The audit trail problem

Beyond the immediate risk, there's a practical headache: transaction history.

When your agent uses your personal card, every agent transaction mixes with your normal spending. Three months later, when you're reviewing statements or filing expense reports, how do you separate what the agent bought from what you bought?

With dedicated virtual cards, the answer is simple: everything on that card came from that agent. The audit trail is automatic. You can see exactly what your flight-booking agent spent, separate from your hotel agent, separate from your personal spending.

This matters for more than bookkeeping. When disputes happen, you need clean records. Was this transaction fraud, agent error, or legitimate authorized spend? With mixed history, answering that question gets complicated fast.

Chargebacks get messy

Speaking of disputes, here's where the delegation model really falls apart.

Traditional chargeback rules assume a human made the purchase decision. When you call your bank and say "I didn't authorize this," they have processes for investigating fraud. But what happens when you authorized an agent, and the agent authorized the transaction?

According to industry analysis, "if a cardholder's AI orders ten washing machines instead of one, existing rules would still likely treat the transaction as authorized, because the cardholder delegated authority to the agent."

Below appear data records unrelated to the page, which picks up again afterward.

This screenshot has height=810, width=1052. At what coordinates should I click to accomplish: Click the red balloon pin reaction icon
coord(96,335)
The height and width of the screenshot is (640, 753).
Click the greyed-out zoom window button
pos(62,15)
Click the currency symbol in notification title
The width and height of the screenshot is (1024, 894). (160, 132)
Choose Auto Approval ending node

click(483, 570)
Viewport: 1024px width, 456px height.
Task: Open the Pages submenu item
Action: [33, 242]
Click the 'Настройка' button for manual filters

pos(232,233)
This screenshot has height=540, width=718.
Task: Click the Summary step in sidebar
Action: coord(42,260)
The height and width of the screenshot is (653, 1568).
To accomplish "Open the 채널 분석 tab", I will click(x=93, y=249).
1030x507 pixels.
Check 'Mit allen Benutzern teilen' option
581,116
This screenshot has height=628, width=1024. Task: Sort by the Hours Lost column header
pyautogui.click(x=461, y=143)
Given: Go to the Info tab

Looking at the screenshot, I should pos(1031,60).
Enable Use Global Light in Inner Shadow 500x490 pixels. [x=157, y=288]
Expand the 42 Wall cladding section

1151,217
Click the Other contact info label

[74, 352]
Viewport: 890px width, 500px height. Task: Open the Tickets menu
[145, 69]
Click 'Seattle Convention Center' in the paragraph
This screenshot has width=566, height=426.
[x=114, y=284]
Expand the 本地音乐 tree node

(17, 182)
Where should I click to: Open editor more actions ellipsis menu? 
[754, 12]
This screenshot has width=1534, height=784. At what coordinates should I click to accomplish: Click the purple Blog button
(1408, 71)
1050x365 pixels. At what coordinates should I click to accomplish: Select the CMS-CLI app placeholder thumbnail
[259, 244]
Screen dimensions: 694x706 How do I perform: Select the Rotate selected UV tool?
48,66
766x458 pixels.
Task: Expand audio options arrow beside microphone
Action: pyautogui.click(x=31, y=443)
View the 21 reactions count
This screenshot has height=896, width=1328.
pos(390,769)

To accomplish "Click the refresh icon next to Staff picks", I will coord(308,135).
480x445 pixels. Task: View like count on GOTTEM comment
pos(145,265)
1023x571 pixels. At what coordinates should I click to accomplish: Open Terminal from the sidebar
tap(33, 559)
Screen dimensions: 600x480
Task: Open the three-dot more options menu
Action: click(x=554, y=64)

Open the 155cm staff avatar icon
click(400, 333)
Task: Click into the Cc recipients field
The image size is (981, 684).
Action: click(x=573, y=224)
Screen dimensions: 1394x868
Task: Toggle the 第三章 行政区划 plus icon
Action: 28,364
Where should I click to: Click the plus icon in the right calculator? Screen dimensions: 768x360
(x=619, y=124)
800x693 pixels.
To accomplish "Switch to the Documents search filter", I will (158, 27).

You authorized the agent. The agent made the purchase. The merchant fulfilled correctly. But you never wanted ten washing machines. You're stuck in a gray zone, arguing about intent with your bank while the charge sits on your statement.

The simpler alternative

The solution isn't to avoid AI agents. They're useful for automating purchasing workflows. The solution is to give them their own spending instruments with real limits.

A dedicated virtual card per agent means:

Funding source isolation. A prepaid card funded with $250 can only spend $250. It's not a spending limit on top of a larger credit line. It's a separate pool of funds entirely.

Isolated blast radius. If an agent goes rogue or gets compromised, the damage is contained to that card's balance. Your primary credit line stays untouched.

Clean audit trails. Every transaction on that card belongs to that agent. No sorting through mixed history.

Simpler disputes. When something goes wrong, the scope is clear. You're not untangling agent transactions from personal spending.

This is the "explain it to your boss" version: don't give your agent the keys to your full credit line. Give it a wallet with exactly what it needs, and not a dollar more.

The bottom line

The convenience of delegating your existing card is appealing. One less account to manage. But that convenience comes with real exposure.

When you delegate access to your personal credit line, you're betting that spending controls will always catch edge cases, that your agent will always interpret your intent correctly, and that disputes will sort themselves out in your favor. That's a lot of assumptions.

The alternative is straightforward: treat your AI agent like a contractor. Give it a dedicated spending instrument with clear limits. Keep your primary accounts separate.

Your agent can still book flights, pay for APIs, and handle the purchasing workflows you need automated. But when something goes wrong, and eventually something will, the damage stays contained.

That's not paranoia. That's just good operational hygiene for a world where software is making spending decisions on your behalf.